(Element lookup records)
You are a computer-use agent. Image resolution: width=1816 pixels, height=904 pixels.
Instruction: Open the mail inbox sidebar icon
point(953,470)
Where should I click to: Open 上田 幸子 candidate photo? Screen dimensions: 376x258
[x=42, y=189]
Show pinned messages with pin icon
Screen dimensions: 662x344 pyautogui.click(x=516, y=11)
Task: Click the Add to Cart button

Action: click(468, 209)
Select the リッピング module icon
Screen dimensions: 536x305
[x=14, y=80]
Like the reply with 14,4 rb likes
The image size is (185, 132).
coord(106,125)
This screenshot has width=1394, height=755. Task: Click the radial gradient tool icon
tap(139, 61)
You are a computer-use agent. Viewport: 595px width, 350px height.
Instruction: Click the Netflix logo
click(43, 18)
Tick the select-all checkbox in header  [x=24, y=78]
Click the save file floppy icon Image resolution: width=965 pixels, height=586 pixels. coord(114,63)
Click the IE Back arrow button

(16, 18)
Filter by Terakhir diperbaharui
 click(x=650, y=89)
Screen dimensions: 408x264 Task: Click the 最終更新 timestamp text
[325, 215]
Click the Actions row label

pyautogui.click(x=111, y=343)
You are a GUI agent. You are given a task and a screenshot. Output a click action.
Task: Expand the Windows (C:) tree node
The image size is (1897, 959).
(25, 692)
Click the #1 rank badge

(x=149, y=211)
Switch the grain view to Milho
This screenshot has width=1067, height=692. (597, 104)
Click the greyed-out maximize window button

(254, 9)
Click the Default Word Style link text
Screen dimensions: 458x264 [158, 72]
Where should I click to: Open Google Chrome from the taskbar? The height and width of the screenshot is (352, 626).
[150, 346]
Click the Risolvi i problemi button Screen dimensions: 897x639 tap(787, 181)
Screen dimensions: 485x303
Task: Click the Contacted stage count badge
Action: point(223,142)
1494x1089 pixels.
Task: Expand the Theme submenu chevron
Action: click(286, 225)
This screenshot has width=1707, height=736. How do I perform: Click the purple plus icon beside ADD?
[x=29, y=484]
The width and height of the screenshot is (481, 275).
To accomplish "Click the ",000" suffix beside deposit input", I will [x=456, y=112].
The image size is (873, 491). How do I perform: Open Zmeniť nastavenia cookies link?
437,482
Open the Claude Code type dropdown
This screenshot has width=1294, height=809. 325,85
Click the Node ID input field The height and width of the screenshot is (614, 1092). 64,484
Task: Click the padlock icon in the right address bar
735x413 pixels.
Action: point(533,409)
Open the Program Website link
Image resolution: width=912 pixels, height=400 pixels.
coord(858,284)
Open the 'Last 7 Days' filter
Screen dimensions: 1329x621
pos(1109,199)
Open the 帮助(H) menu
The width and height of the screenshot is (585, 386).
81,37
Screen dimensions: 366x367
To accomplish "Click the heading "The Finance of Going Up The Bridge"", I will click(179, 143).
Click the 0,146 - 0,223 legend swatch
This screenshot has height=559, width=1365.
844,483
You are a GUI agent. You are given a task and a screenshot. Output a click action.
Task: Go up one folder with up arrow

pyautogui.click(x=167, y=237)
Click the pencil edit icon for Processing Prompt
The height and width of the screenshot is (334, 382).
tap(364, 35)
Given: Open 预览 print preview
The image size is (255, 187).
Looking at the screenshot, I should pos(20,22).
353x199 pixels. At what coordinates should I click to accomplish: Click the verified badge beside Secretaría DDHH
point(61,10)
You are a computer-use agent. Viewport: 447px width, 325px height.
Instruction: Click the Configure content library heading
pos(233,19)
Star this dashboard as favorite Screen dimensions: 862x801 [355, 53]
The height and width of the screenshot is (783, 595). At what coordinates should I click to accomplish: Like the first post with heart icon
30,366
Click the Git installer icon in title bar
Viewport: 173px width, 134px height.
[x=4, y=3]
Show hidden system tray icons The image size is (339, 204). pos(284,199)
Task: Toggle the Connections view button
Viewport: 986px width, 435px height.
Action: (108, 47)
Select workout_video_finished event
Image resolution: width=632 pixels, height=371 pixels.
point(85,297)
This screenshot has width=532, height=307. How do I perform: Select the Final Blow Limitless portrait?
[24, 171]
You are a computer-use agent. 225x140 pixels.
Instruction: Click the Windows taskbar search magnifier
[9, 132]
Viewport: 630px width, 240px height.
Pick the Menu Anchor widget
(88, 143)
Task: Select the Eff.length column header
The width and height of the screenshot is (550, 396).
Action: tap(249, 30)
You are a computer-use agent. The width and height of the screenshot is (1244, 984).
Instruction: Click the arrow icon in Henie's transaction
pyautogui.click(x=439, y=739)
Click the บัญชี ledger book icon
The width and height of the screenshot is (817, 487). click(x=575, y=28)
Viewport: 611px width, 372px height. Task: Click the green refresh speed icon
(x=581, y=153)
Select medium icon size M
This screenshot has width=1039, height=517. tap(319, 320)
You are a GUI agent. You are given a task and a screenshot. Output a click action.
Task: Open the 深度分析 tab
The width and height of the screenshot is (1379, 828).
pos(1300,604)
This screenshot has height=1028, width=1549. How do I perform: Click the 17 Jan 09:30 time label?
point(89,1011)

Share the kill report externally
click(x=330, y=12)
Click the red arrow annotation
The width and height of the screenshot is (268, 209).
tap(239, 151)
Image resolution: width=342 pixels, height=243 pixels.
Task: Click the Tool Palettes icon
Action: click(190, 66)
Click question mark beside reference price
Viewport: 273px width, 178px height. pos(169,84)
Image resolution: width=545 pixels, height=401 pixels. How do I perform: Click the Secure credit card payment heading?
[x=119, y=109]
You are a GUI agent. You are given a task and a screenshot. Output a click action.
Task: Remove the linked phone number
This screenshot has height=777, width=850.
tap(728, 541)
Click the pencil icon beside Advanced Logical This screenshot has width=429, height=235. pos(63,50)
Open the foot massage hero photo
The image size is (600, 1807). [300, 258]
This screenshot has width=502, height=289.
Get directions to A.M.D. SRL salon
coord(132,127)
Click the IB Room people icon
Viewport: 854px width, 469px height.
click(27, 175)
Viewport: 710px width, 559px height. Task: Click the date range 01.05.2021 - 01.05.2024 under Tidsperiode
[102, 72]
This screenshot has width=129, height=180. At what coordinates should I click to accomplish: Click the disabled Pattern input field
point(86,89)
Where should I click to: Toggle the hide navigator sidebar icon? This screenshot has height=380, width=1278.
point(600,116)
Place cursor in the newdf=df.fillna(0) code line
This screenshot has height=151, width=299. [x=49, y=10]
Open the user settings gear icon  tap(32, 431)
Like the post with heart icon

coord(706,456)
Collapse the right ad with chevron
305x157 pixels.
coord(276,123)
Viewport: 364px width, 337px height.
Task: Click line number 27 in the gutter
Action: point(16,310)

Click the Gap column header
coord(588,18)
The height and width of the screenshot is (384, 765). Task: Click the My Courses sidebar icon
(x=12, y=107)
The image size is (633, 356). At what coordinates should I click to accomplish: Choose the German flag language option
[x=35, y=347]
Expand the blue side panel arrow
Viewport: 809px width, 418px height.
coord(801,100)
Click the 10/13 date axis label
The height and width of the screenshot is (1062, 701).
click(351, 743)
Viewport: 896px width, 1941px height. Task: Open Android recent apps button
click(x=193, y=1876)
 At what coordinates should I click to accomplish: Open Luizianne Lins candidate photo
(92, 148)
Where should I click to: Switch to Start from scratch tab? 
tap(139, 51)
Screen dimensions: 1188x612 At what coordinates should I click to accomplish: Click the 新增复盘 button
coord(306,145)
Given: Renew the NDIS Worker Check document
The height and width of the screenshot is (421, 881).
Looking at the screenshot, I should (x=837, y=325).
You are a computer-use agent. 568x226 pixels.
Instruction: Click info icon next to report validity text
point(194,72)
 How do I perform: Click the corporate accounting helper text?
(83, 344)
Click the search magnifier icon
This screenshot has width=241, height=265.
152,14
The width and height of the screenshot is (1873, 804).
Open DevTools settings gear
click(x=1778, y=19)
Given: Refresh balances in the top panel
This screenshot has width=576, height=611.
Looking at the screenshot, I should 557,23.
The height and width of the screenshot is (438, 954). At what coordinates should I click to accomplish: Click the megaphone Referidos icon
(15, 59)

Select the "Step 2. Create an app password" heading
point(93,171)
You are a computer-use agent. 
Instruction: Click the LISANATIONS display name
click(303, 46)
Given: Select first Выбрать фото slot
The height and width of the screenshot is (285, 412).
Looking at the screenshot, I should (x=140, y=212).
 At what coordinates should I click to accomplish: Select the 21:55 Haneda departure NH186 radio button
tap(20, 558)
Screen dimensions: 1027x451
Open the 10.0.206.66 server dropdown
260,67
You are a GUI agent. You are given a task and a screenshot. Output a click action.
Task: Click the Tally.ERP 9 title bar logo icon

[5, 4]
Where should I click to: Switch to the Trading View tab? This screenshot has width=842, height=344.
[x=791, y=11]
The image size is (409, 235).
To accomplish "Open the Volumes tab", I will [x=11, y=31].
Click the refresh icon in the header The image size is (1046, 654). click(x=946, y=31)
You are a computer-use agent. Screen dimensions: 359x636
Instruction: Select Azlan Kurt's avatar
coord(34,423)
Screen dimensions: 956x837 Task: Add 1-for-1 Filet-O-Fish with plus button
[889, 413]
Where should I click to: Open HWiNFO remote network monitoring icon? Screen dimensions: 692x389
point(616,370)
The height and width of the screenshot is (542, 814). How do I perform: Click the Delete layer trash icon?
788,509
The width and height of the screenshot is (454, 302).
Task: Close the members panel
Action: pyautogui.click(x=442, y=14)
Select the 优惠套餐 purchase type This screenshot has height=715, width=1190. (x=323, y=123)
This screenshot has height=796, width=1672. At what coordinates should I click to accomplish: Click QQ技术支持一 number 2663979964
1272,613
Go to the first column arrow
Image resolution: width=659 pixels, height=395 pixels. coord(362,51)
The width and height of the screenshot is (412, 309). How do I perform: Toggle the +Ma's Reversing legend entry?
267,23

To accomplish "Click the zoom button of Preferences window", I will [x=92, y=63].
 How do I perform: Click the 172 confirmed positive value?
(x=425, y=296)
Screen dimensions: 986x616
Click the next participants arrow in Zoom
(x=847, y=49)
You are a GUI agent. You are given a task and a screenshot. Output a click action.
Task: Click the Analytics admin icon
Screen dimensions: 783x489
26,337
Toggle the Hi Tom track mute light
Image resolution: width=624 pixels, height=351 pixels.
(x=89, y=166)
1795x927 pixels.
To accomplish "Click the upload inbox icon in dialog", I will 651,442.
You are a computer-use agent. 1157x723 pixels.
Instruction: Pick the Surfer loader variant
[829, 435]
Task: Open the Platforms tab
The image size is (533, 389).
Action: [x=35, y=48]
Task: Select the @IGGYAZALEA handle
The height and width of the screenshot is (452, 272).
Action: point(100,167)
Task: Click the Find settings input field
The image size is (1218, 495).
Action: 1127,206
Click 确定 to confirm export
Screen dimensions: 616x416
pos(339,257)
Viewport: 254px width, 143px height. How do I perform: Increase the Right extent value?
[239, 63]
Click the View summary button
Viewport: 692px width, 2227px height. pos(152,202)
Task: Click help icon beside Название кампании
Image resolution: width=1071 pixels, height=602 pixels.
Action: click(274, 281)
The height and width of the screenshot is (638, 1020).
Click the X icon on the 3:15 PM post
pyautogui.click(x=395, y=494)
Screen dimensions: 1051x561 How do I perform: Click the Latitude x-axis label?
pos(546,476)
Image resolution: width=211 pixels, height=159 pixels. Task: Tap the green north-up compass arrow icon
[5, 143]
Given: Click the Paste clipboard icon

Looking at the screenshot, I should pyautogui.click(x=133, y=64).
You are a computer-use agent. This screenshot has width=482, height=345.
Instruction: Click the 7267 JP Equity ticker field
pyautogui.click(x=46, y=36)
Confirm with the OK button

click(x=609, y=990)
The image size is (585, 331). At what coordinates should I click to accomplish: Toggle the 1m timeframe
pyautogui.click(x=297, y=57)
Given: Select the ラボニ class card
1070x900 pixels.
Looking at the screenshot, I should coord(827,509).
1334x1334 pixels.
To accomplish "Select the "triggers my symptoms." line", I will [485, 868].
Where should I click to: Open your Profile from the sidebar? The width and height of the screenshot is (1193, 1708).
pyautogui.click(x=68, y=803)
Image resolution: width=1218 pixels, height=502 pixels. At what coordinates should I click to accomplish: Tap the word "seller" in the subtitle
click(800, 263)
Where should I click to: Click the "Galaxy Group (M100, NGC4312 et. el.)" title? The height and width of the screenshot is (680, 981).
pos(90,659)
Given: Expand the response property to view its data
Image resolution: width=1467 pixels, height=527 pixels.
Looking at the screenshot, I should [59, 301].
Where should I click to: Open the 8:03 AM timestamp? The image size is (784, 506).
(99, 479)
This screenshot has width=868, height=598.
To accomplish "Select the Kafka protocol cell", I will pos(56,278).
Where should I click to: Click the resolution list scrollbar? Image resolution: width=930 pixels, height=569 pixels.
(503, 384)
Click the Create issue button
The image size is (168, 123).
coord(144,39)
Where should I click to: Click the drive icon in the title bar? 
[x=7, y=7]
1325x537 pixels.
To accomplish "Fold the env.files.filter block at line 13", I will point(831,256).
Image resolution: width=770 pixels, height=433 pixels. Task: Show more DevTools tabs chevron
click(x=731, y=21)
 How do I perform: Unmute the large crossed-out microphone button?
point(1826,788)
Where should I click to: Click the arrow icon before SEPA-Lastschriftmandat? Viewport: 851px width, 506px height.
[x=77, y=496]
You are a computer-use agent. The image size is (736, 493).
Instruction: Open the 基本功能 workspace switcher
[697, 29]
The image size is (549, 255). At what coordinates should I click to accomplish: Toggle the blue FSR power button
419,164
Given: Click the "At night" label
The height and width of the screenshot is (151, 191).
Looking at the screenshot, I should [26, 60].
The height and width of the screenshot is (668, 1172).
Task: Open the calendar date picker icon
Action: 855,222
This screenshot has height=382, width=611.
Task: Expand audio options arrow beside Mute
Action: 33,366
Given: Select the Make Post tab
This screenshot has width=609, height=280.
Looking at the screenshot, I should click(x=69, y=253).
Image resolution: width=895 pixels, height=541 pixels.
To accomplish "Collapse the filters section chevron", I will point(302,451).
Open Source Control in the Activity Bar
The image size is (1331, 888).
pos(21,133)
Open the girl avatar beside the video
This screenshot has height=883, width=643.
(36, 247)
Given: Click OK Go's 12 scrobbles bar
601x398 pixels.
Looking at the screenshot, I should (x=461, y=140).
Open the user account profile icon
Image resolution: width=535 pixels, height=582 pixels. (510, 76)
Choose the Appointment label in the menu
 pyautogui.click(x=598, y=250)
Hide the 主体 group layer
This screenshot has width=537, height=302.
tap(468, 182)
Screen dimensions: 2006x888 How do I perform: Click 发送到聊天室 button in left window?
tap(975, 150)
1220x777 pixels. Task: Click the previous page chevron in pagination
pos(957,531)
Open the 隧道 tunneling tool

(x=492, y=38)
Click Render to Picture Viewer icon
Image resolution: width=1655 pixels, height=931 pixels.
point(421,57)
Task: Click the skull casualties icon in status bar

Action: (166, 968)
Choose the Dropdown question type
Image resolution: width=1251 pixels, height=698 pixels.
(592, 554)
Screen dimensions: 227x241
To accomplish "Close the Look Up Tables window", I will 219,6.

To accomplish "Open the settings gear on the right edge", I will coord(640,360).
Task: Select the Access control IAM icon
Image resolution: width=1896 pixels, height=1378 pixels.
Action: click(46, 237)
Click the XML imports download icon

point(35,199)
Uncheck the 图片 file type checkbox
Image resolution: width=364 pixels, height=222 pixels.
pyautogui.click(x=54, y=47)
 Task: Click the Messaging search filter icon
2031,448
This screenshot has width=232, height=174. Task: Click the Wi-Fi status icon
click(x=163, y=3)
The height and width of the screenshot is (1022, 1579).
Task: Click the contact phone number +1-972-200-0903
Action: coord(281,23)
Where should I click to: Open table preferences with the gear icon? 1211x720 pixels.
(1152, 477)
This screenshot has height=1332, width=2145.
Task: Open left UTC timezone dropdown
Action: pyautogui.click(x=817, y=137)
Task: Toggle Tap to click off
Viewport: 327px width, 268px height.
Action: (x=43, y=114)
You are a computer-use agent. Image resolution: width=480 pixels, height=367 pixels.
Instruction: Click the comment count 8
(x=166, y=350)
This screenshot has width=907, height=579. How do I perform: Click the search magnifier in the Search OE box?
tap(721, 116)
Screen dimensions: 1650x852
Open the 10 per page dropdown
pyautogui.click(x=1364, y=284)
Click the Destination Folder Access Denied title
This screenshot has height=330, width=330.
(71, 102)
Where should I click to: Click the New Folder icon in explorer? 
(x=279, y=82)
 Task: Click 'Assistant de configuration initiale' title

● What this task involves
Please lay out the rows from the line with "Task: Toggle the Connections view button" up to and including the line with "tap(728, 541)" as a numbered list, leaving out any blank lines.

● Written answer
1. Task: Toggle the Connections view button
2. Viewport: 986px width, 435px height.
3. Action: (108, 47)
4. Select workout_video_finished event
5. Image resolution: width=632 pixels, height=371 pixels.
6. point(85,297)
7. This screenshot has width=532, height=307. How do I perform: Select the Final Blow Limitless portrait?
8. [24, 171]
9. You are a computer-use agent. 225x140 pixels.
10. Instruction: Click the Windows taskbar search magnifier
11. [9, 132]
12. Viewport: 630px width, 240px height.
13. Pick the Menu Anchor widget
14. (88, 143)
15. Task: Select the Eff.length column header
16. The width and height of the screenshot is (550, 396).
17. Action: tap(249, 30)
18. You are a computer-use agent. The width and height of the screenshot is (1244, 984).
19. Instruction: Click the arrow icon in Henie's transaction
20. pyautogui.click(x=439, y=739)
21. Click the บัญชี ledger book icon
22. The width and height of the screenshot is (817, 487). click(x=575, y=28)
23. Viewport: 611px width, 372px height. Task: Click the green refresh speed icon
24. (x=581, y=153)
25. Select medium icon size M
26. This screenshot has width=1039, height=517. tap(319, 320)
27. You are a GUI agent. You are given a task and a screenshot. Output a click action.
28. Task: Open the 深度分析 tab
29. The width and height of the screenshot is (1379, 828).
30. pos(1300,604)
31. This screenshot has height=1028, width=1549. How do I perform: Click the 17 Jan 09:30 time label?
32. point(89,1011)
33. Share the kill report externally
34. click(x=330, y=12)
35. Click the red arrow annotation
36. The width and height of the screenshot is (268, 209).
37. tap(239, 151)
38. Image resolution: width=342 pixels, height=243 pixels.
39. Task: Click the Tool Palettes icon
40. Action: click(190, 66)
41. Click question mark beside reference price
42. Viewport: 273px width, 178px height. pos(169,84)
43. Image resolution: width=545 pixels, height=401 pixels. How do I perform: Click the Secure credit card payment heading?
44. [x=119, y=109]
45. You are a GUI agent. You are given a task and a screenshot. Output a click action.
46. Task: Remove the linked phone number
47. This screenshot has height=777, width=850.
48. tap(728, 541)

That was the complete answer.